Vue d’artiste représentant la surface et l’atmosphère vénusiennes, ainsi que les molécules de phosphine. Ces molécules flottent dans les nuages soufflés par le vent de Vénus à des altitudes de 55 à 80 km, absorbant certaines des ondes millimétriques produites à des altitudes plus basses. Elles ont été détectées dans les nuages élevés de Vénus dans les données du télescope James Clerk Maxwell et du grand réseau millimétrique / submillimétrique Atacama (crédit ESO/M. Kornmesser/L. Calçada)

En revanche, l’équipe a constaté que pour créer la quantité de phosphine observée sur Vénus, les organismes terrestres n’auraient besoin que de travailler à environ 10% de leur productivité maximale. 

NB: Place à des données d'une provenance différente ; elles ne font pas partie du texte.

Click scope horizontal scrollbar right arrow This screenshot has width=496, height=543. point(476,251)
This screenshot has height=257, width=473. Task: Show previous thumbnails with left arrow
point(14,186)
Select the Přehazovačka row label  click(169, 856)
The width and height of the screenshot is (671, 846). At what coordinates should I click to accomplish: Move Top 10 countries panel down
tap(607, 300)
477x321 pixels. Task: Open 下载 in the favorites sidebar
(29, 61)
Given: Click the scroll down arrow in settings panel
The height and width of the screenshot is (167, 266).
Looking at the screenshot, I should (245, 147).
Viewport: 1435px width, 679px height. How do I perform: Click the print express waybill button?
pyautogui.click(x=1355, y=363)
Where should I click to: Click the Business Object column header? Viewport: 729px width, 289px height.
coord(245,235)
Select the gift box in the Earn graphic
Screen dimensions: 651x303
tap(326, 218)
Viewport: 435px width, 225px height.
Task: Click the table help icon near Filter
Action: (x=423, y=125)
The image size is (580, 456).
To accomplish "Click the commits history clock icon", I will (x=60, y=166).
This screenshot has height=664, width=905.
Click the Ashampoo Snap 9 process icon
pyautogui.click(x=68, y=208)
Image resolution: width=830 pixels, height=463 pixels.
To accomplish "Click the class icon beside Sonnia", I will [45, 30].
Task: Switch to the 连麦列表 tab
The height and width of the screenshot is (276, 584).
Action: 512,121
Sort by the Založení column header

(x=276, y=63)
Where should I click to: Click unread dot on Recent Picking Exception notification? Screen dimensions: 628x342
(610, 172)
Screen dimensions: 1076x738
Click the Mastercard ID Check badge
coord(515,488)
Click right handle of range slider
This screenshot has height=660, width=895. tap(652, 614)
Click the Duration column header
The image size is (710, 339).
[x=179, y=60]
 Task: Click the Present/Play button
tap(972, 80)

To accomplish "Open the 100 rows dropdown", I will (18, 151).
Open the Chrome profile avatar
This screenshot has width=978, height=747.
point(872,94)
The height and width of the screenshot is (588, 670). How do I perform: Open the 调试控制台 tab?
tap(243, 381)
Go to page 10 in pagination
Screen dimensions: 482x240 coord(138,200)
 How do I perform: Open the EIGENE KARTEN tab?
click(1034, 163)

En conclusion de l’article il est indiqué :

Si aucun processus chimique connu ne peut expliquer le PH3 dans la haute atmosphère de Vénus, alors il doit être produit par un processus qui n’était pas auparavant considéré comme plausible pour les conditions vénusiennes. Cela pourrait être une photochimie ou une géochimie inconnue, ou peut-être la vie. Les informations manquent – à titre d’exemple, la photochimie des gouttelettes de nuages ​​vénusiens est presque complètement inconnue. Par conséquent, une source photochimique possible en phase de gouttelettes pour le PH 3 doit être considérée (même si le PH 3 est oxydé par l’acide sulfurique). Les questions sur les raisons pour lesquelles des organismes hypothétiques sur Vénus pourraient produire PH 3 sont également hautement spéculatives.

[…]

Même si elle est confirmée, nous soulignons que la détection de PH3 n’est pas une preuve solide pour la vie, seulement pour une chimie anormale et inexpliquée. Il y a des problèmes conceptuels importants pour l’idée de la vie dans les nuages ​​de Vénus – l’environnement est extrêmement déshydratant et hyperacidique. […]

Pourquoi cette découverte n’est-elle pas une preuve ?

Cette découverte a été réalisée grâce au télescope terrestre James Clerk Maxwell de Hawaï, un télescope qui observe dans l’infrarouge lointain et les longueurs d’onde micro-ondes, puis confirmée avec le réseau d’antennes millimétrique/submillimétrique ALMA (Atacama Large Millimeter/submillimeter Array) au Chili.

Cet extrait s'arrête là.